**DIRECTIVE:** Copy the entries below word for word, beginning at the line that contains "You are a GUI" and stopping after the line that contains "Select the Kiln".
-- Start of RECORDS SUPPLIED --
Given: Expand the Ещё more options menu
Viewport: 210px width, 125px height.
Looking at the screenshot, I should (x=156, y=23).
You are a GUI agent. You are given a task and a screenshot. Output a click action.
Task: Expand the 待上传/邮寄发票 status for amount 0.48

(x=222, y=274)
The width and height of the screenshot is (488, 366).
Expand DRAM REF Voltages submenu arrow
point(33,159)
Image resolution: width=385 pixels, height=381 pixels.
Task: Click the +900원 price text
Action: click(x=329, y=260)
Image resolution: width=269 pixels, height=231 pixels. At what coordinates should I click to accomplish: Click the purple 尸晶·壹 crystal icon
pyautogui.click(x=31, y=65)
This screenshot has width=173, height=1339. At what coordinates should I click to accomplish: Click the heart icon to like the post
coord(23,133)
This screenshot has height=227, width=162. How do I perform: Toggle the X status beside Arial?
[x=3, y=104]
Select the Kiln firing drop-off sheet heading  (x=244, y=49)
-- End of RECORDS SUPPLIED --
-- Start of RECORDS SUPPLIED --
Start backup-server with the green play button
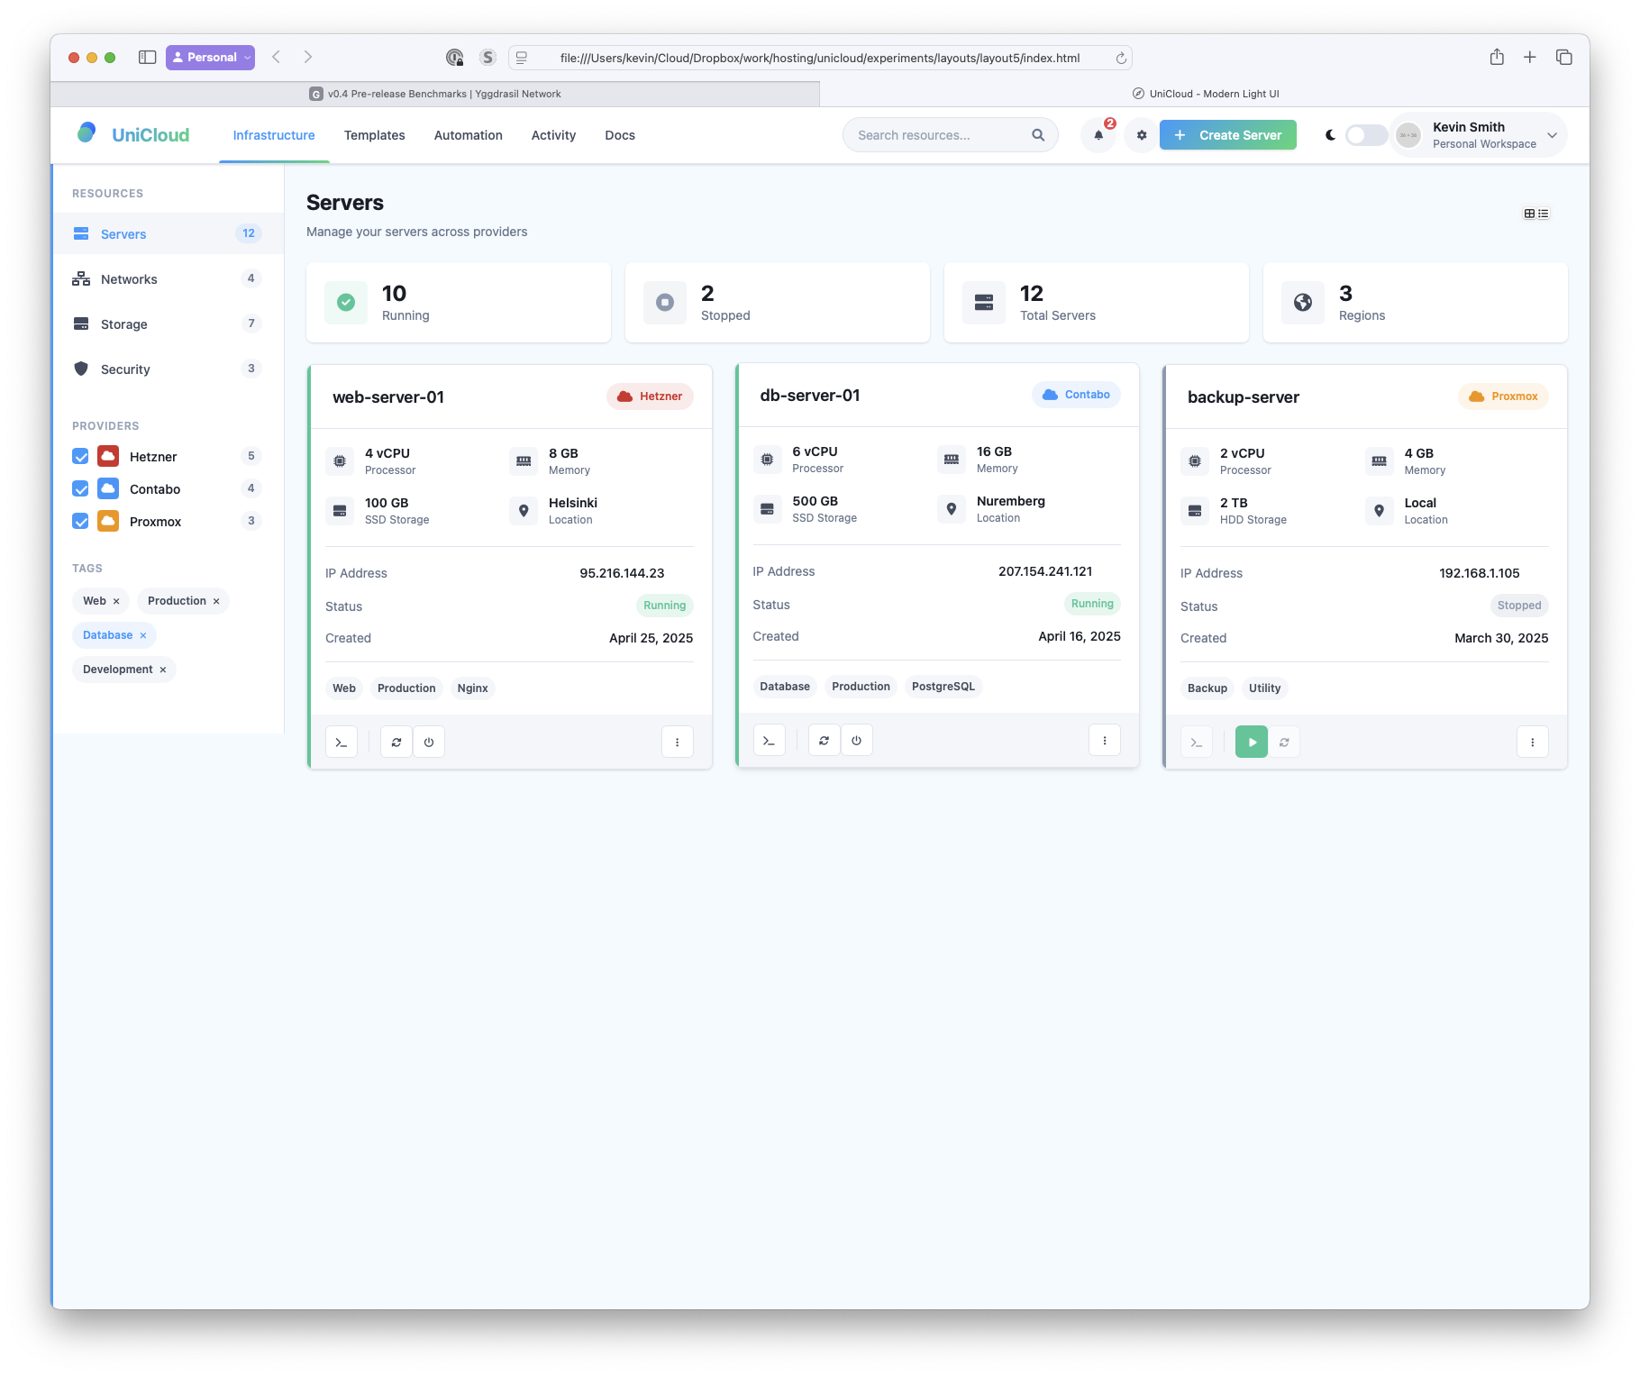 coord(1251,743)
-- End of RECORDS SUPPLIED --
**CORRECT RESPONSE:**
You are a GUI agent. You are given a task and a screenshot. Output a click action.
Task: Expand the 待上传/邮寄发票 status for amount 0.48

(x=222, y=274)
The width and height of the screenshot is (488, 366).
Expand DRAM REF Voltages submenu arrow
point(33,159)
Image resolution: width=385 pixels, height=381 pixels.
Task: Click the +900원 price text
Action: click(x=329, y=260)
Image resolution: width=269 pixels, height=231 pixels. At what coordinates should I click to accomplish: Click the purple 尸晶·壹 crystal icon
pyautogui.click(x=31, y=65)
This screenshot has width=173, height=1339. At what coordinates should I click to accomplish: Click the heart icon to like the post
coord(23,133)
This screenshot has height=227, width=162. How do I perform: Toggle the X status beside Arial?
[x=3, y=104]
Select the Kiln firing drop-off sheet heading  (x=244, y=49)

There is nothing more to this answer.